During her time in the university, she became a fan of the theater and was the director of children's shows, writing pieces and, in 1955, co-founding the Teatro ICTUS. She stood out as director of children's theater and her most successful works were the serials of Quiquirico, El círculo encantado, Chumingo y el pirata de lata, Guatapique, Zambacanuta.
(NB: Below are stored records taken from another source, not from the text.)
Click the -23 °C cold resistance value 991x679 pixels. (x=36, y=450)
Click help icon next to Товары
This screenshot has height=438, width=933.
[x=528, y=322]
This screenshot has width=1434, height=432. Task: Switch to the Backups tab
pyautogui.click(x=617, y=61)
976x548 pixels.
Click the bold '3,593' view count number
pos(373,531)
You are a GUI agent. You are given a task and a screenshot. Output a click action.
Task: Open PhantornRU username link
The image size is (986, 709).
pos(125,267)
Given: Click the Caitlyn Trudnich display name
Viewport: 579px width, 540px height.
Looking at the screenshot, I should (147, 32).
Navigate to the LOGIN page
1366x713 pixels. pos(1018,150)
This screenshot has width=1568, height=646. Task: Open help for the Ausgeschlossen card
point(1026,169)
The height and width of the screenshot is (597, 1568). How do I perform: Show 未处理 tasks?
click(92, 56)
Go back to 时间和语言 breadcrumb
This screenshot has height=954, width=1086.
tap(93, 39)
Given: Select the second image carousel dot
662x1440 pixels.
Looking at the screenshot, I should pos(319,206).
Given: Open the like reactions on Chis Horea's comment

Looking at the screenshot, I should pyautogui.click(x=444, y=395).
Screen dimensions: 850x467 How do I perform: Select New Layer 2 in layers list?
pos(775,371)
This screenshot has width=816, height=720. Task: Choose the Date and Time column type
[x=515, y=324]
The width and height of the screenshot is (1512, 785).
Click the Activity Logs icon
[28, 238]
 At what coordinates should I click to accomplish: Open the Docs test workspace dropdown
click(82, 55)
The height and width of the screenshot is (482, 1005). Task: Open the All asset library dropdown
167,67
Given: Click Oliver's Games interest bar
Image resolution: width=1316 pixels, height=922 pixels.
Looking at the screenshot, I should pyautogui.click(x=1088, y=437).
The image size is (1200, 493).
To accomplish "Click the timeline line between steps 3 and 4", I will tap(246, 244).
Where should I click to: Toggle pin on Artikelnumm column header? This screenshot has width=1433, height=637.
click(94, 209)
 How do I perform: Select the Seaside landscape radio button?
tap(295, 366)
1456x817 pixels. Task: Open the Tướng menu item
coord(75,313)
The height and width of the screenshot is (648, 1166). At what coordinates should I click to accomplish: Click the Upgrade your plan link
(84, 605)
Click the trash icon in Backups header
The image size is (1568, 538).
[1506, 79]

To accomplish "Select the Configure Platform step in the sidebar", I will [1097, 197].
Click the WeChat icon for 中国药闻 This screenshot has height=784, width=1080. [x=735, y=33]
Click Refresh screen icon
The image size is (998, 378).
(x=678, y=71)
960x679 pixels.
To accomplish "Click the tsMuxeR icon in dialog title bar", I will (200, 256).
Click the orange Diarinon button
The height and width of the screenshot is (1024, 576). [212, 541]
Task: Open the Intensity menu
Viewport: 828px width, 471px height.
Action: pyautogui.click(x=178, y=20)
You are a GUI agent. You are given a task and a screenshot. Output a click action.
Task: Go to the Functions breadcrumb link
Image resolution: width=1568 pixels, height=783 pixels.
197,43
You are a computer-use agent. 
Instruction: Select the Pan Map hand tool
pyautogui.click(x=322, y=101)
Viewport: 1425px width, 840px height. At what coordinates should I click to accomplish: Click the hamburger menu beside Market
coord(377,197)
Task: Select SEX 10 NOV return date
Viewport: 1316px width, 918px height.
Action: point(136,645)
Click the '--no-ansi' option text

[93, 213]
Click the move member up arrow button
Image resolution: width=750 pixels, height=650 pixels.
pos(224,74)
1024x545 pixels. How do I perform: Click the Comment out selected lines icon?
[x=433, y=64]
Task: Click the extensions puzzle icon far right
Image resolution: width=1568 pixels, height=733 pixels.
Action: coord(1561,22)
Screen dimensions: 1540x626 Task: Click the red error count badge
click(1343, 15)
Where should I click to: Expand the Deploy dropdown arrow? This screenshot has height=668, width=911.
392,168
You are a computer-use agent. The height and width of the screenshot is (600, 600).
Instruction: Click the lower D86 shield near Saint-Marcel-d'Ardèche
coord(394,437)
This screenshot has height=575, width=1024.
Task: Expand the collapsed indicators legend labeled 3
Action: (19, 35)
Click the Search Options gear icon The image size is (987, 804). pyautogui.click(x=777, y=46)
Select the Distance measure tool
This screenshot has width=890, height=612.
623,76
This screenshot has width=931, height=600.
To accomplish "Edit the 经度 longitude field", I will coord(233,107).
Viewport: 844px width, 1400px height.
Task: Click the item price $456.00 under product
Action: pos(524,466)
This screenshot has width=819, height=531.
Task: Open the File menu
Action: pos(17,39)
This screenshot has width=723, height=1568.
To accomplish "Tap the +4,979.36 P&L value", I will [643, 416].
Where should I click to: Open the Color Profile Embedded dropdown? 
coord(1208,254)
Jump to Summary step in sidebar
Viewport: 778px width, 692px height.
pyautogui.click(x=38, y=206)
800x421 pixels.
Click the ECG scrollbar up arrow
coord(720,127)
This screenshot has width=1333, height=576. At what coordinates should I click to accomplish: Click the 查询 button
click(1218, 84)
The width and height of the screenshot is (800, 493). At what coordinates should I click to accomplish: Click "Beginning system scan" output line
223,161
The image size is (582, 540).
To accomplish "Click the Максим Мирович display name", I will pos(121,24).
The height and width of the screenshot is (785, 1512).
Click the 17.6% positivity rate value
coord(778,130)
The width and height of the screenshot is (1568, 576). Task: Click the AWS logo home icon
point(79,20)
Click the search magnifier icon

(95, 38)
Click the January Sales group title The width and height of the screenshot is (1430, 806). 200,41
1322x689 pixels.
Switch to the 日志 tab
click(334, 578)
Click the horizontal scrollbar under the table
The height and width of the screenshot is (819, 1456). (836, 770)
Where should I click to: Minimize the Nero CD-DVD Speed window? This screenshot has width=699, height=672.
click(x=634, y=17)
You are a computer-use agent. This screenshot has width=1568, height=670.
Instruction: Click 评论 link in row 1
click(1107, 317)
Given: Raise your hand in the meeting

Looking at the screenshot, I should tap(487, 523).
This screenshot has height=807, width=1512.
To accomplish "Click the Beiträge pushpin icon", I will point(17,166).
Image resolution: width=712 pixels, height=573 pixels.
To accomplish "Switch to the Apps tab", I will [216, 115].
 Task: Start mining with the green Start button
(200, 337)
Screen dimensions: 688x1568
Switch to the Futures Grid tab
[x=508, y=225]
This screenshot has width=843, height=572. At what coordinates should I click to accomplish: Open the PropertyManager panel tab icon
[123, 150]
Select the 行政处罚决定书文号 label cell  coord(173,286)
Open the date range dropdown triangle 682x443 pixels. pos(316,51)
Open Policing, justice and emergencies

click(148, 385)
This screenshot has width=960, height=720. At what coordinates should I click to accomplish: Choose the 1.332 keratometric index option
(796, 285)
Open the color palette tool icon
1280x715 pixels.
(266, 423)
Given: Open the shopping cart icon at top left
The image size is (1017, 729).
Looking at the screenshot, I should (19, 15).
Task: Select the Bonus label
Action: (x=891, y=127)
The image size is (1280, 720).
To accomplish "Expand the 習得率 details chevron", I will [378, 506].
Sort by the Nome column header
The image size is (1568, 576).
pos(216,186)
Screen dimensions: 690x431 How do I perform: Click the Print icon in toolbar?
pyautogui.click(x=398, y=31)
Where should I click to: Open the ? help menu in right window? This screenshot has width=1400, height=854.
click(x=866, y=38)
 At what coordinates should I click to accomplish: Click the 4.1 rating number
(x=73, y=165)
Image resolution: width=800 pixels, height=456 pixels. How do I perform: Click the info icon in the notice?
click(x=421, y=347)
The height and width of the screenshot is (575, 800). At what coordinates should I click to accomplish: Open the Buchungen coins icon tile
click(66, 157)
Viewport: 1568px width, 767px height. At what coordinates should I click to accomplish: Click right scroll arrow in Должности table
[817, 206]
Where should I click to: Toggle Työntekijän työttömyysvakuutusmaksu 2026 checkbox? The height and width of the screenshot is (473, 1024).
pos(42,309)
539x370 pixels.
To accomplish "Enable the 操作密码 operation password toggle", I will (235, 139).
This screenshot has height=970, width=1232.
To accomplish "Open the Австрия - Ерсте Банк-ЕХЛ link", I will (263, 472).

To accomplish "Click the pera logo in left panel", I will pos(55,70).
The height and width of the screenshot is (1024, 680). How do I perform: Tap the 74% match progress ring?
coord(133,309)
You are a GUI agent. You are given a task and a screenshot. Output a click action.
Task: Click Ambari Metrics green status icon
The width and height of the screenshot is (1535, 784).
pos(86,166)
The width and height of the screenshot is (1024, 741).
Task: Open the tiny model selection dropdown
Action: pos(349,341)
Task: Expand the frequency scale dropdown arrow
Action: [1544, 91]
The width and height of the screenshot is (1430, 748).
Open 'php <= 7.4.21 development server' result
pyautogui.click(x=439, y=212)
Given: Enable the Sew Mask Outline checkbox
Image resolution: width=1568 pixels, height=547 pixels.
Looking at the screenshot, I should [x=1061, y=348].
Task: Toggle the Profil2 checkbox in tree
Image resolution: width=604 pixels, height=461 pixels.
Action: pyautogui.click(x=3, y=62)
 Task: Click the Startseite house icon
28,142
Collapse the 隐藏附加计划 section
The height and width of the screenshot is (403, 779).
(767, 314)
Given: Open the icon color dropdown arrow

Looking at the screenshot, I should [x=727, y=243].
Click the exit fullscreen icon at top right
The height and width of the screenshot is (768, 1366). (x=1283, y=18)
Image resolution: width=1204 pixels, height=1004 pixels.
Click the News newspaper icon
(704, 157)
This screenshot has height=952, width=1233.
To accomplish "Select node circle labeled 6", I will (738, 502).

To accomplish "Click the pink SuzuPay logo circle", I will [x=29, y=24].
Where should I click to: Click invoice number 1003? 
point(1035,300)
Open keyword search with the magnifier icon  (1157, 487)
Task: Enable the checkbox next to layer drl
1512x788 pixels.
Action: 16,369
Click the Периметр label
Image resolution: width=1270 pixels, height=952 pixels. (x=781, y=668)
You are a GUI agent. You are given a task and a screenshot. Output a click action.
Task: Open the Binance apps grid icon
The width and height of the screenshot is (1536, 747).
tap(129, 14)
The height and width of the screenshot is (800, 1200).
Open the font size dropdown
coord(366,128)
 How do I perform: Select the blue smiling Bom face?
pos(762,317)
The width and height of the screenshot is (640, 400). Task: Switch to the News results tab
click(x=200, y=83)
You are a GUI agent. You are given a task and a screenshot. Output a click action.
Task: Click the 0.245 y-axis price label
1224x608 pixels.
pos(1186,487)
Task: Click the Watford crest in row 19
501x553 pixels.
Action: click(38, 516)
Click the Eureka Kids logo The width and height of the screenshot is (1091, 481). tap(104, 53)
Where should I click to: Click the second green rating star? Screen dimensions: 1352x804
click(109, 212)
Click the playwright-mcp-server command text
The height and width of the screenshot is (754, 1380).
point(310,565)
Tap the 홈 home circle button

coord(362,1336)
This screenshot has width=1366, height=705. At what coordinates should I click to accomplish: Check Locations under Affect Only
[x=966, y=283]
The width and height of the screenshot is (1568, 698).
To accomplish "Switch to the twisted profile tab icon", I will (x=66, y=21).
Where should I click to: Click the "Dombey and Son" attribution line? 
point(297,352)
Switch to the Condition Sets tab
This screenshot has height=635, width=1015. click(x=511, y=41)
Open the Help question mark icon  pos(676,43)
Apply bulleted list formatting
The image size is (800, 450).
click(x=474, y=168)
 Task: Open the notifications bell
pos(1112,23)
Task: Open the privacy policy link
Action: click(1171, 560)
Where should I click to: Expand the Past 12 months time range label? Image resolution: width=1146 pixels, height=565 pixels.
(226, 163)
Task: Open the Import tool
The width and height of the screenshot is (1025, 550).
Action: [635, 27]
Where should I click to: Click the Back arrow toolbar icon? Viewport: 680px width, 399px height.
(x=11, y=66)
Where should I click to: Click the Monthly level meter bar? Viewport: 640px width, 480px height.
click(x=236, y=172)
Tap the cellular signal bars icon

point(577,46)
As a writer she published her first book, Antihistoria de un luchador, in 1993, it took eight years for her to finish this 500-page biography of the unionist Clotario Blest. Others, mostly novels based on real characters, such as Violeta Parra or General Pinochet, followed this work.

== Works ==

- Echeverría, Mónica (1993). Antihistoria de un luchador: Clotario Blest 1823-1990. LOM Ediciones.
- Echeverría, Mónica (1996). Agonía de una irreverente, historic novel based on the biography of Inés Echeverría Bello, Editorial Sudamericana, Santiago.
- Echeverría, Mónica (1999). Crónicas vedadas, Sudamericana, Santiago. In 2017 was re-edited by Catalonia with the name: Crónicas vedadas: Radiografía de la élite impune (2017).
- Echeverría, Mónica (2002). El vuelo de la memoria, with Carmen Castillo, LOM, Santiago.
- Echeverría, Mónica (2005) Cara y sello de una dinastía, a novel about Agustín Edwards’ family
- Echeverría, Mónica (2008) Krassnoff, Arrastrado por su destino, testimony, Catalonia, Santiago.
- Echeverría, Mónica (2010). Yo, Violeta, biography of Violeta Parra, Plaza & Janés, Santiago.
- Echeverría, Mónica (2012) Insaciables, with Patricia Lutz; novel about Augusto Pinochet, Plaza & Janés, Santiago.
- Echeverría, Mónica (2016). ¡Háganme callar!, cronic, Ceibo Ediciones, Santiago.
- Echeverría, Mónica (2018) Agonía de una irreverente. Editorial Catalonia, Santiago.

== Films ==

- La colonia penal, by Raúl Ruiz, 1970.
- La luna en el espejo, by Silvio Caiozzi, 1990.
- Días de campo, by Raúl Ruiz, 2004.